ASSIGNMENT:
Find the line with "Choose 浏览器默认 for 微软雅黑 row" in the data below. Repeat it and every line after it up to the end, exactly, but drop the pictures.

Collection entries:
::::::::
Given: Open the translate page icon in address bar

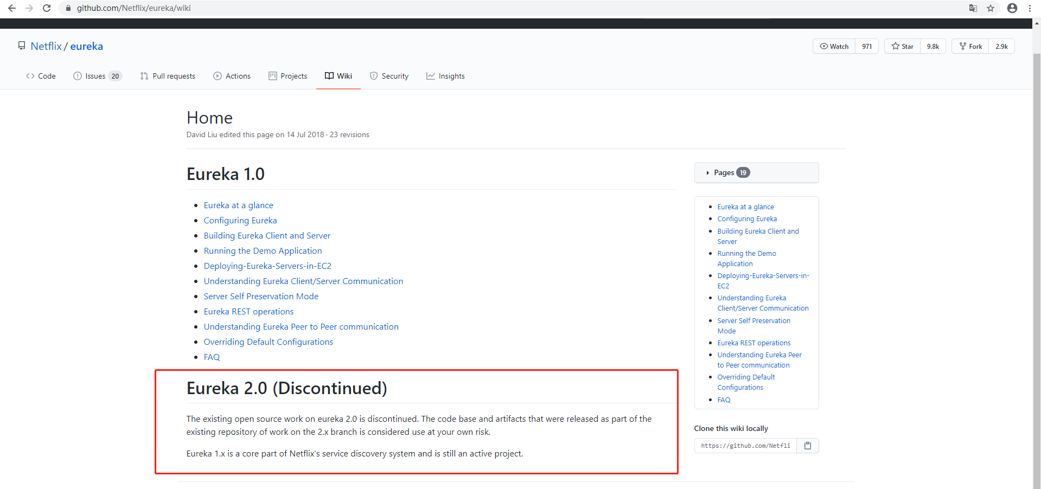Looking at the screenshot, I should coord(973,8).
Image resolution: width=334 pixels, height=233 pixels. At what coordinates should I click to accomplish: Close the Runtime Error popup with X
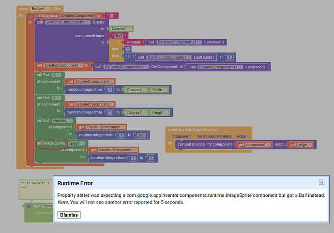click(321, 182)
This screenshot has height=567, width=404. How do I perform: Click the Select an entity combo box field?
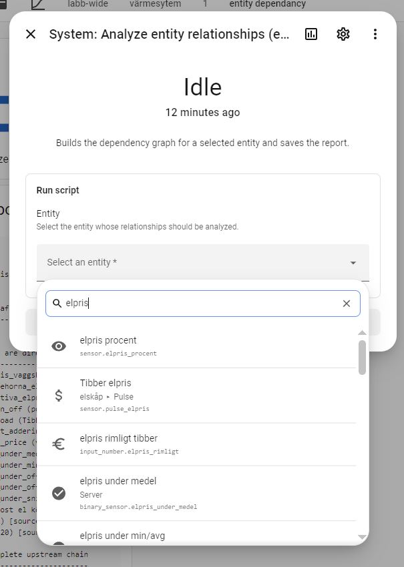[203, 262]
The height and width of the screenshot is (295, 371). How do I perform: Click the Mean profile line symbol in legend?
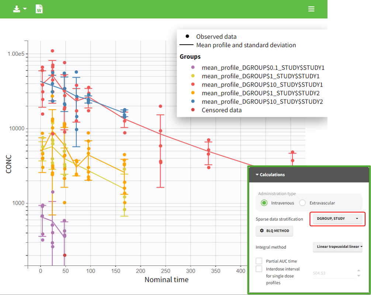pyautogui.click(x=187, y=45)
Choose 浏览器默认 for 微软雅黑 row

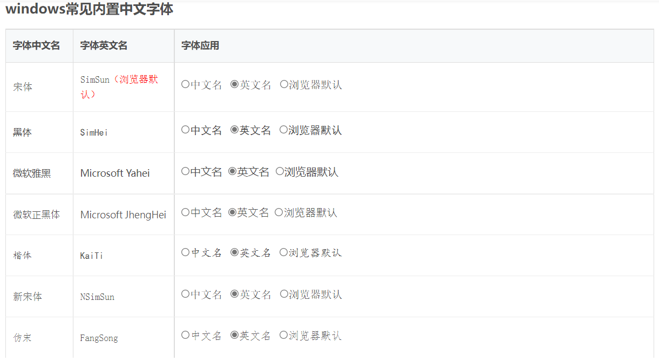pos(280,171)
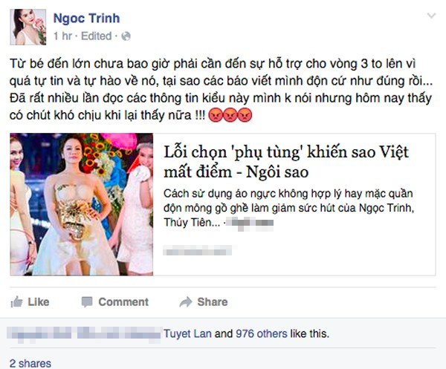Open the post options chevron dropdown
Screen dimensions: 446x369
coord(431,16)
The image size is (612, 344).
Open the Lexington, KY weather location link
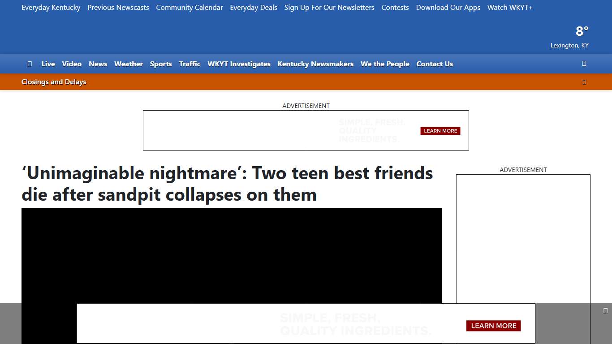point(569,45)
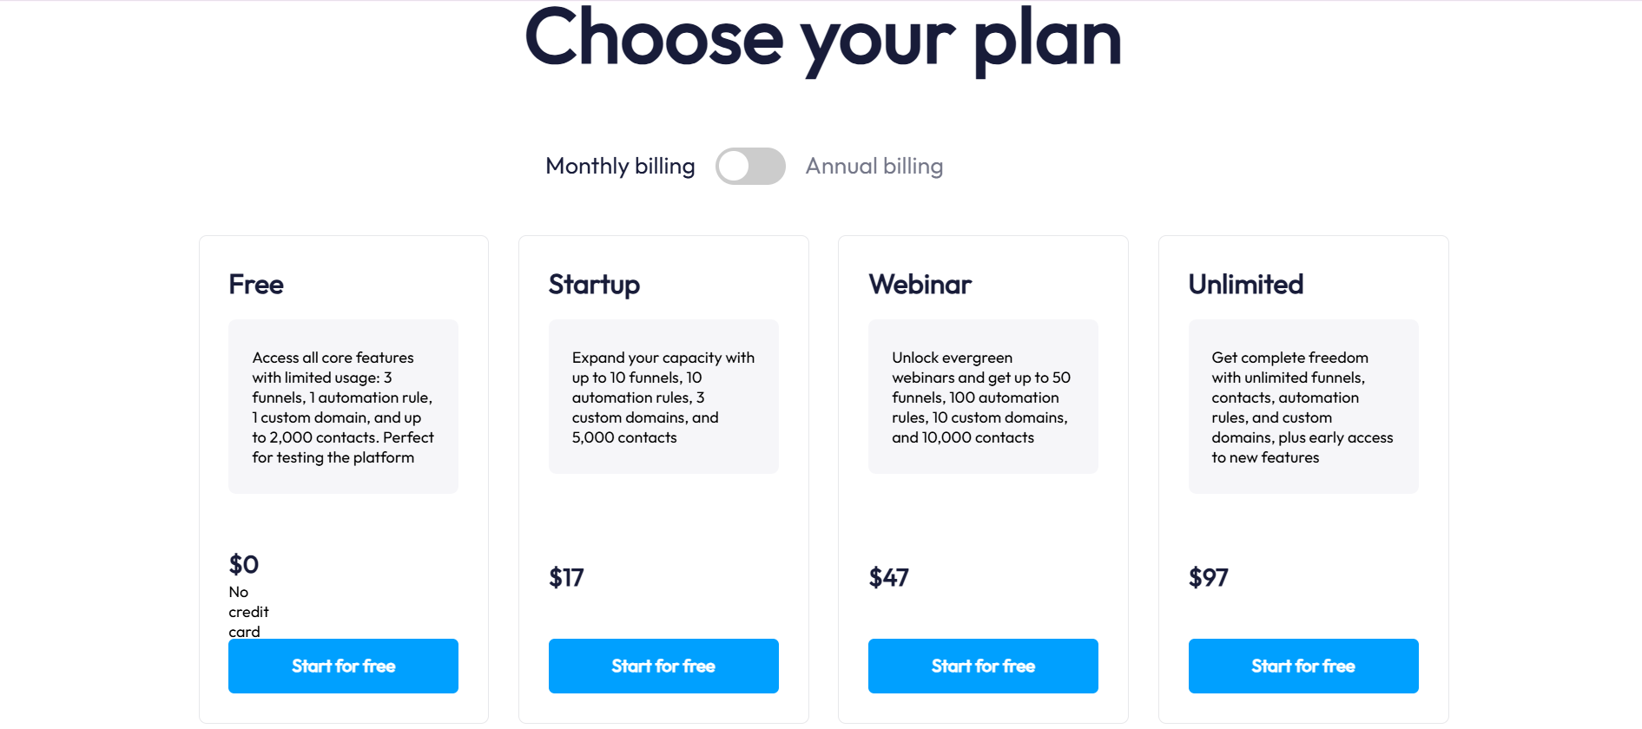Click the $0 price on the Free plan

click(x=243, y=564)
::::::::
ANSWER BELOW:
Choose 浏览器默认 for 微软雅黑 row

pos(280,171)
Open the post options chevron dropdown
Screen dimensions: 446x369
coord(431,16)
The image size is (612, 344).
Open the Lexington, KY weather location link
point(569,45)
Click the $0 price on the Free plan

click(x=243, y=564)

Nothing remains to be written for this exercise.